• **Records for this exercise**
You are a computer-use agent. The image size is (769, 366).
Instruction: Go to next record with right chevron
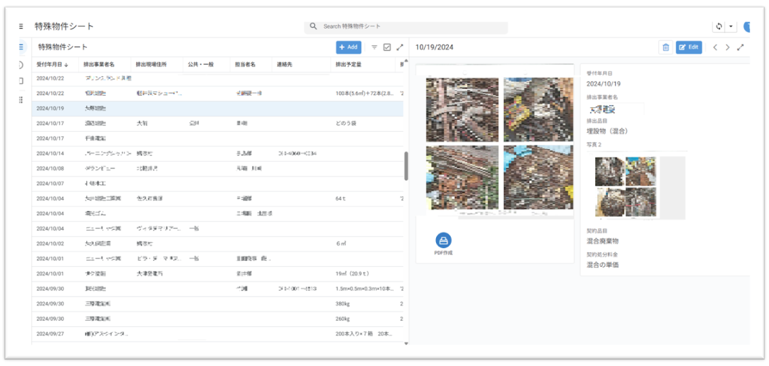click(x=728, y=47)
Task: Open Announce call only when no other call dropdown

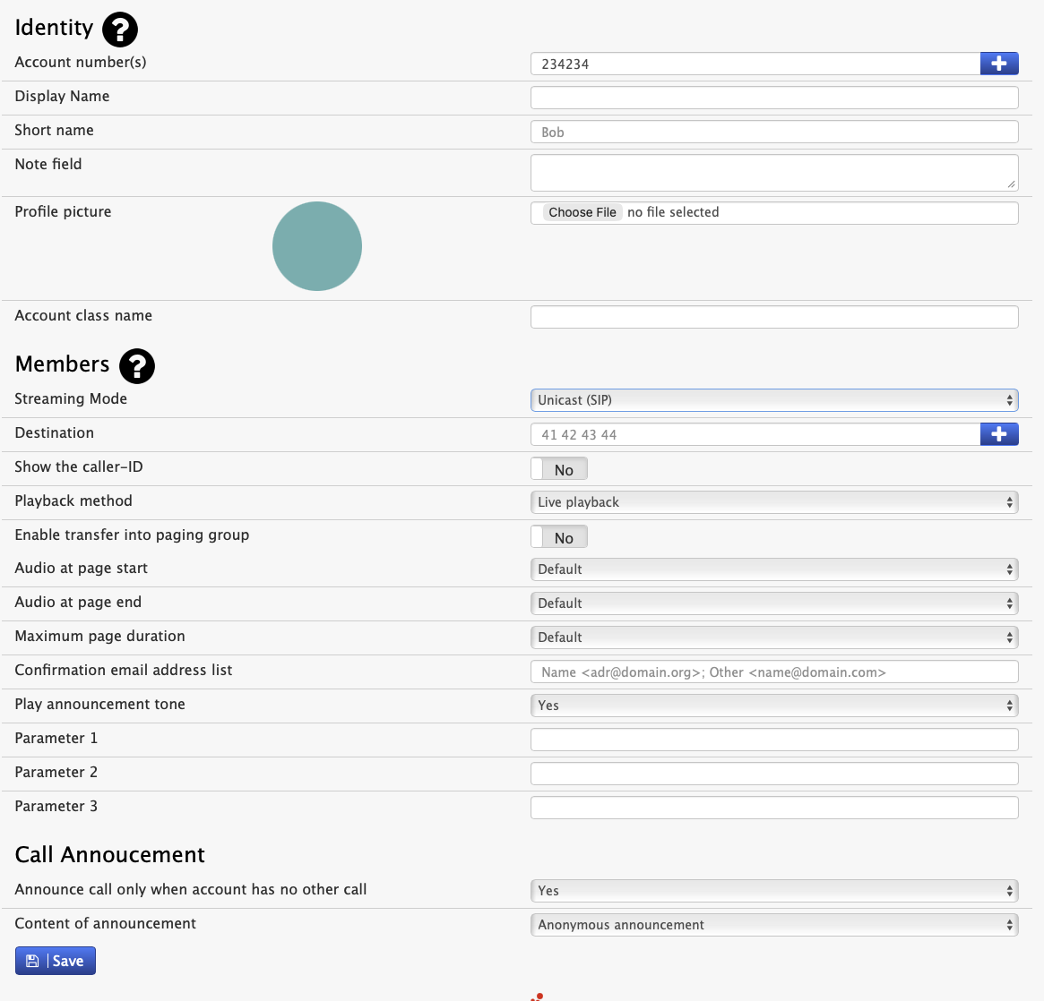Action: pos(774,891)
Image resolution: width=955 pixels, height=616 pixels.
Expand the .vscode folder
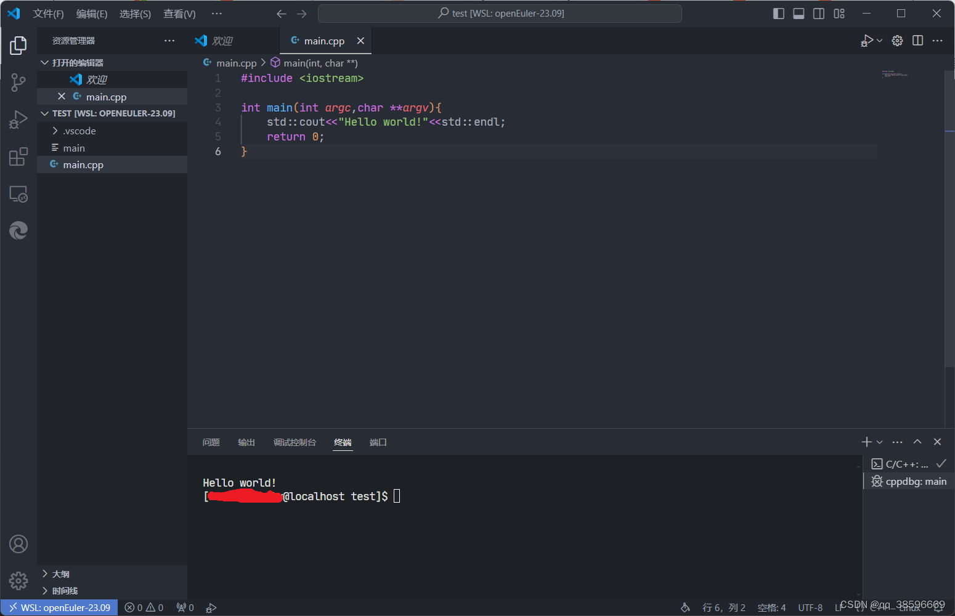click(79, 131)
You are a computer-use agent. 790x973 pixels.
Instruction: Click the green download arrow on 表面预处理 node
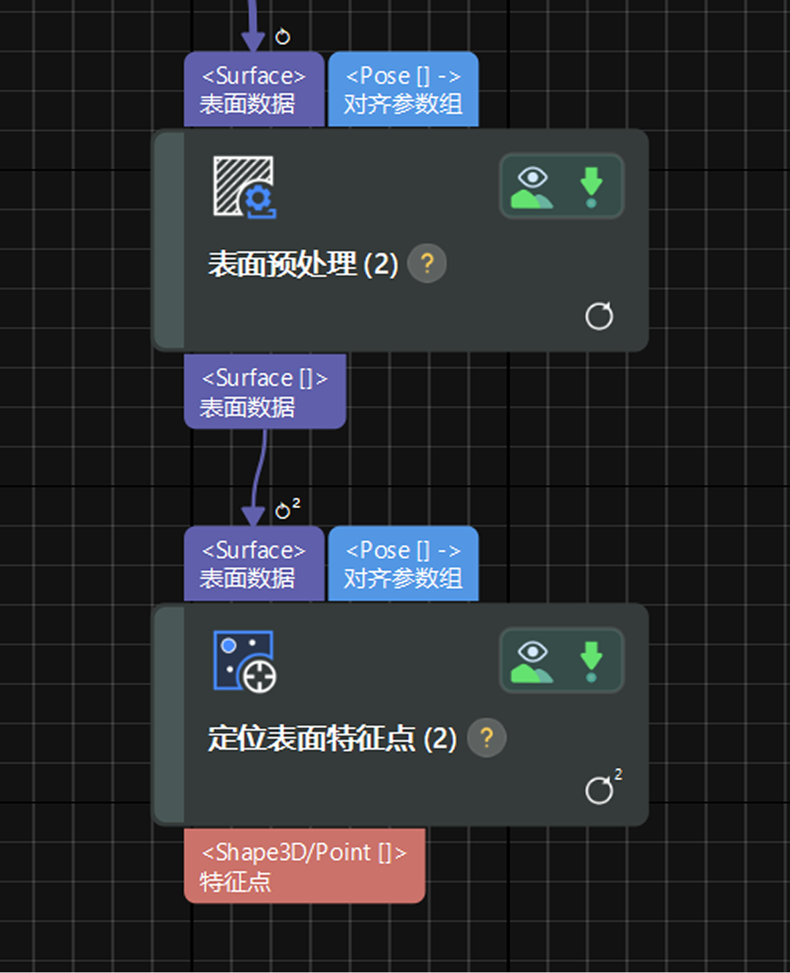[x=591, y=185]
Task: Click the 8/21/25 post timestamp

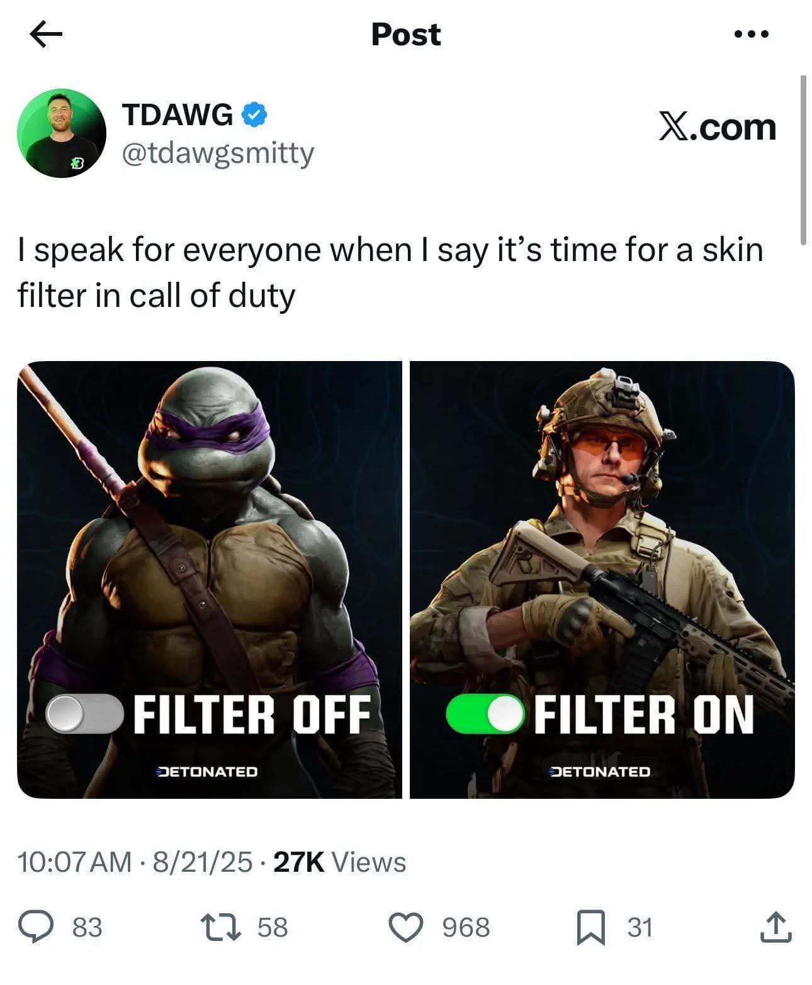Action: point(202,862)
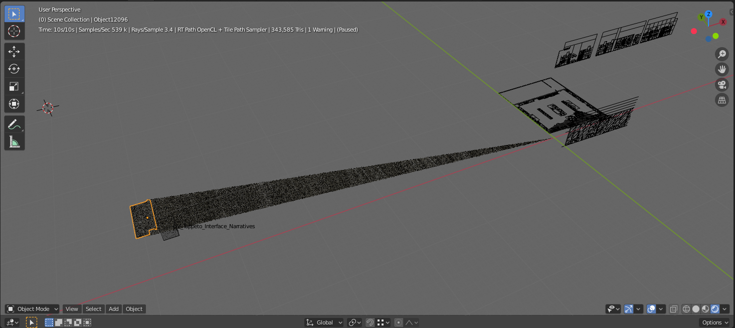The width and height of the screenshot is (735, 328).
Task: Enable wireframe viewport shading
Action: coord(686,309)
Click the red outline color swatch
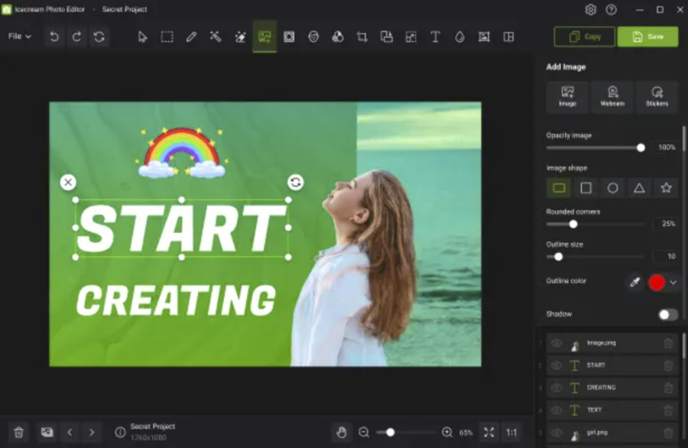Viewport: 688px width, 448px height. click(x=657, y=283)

• **Exercise**
Wherever the word "agent" appears in a line of the data, copy that line.

• **Task response**
You are a computer-use agent. The image size is (769, 366).
You are a computer-use agent. 790x973 pixels.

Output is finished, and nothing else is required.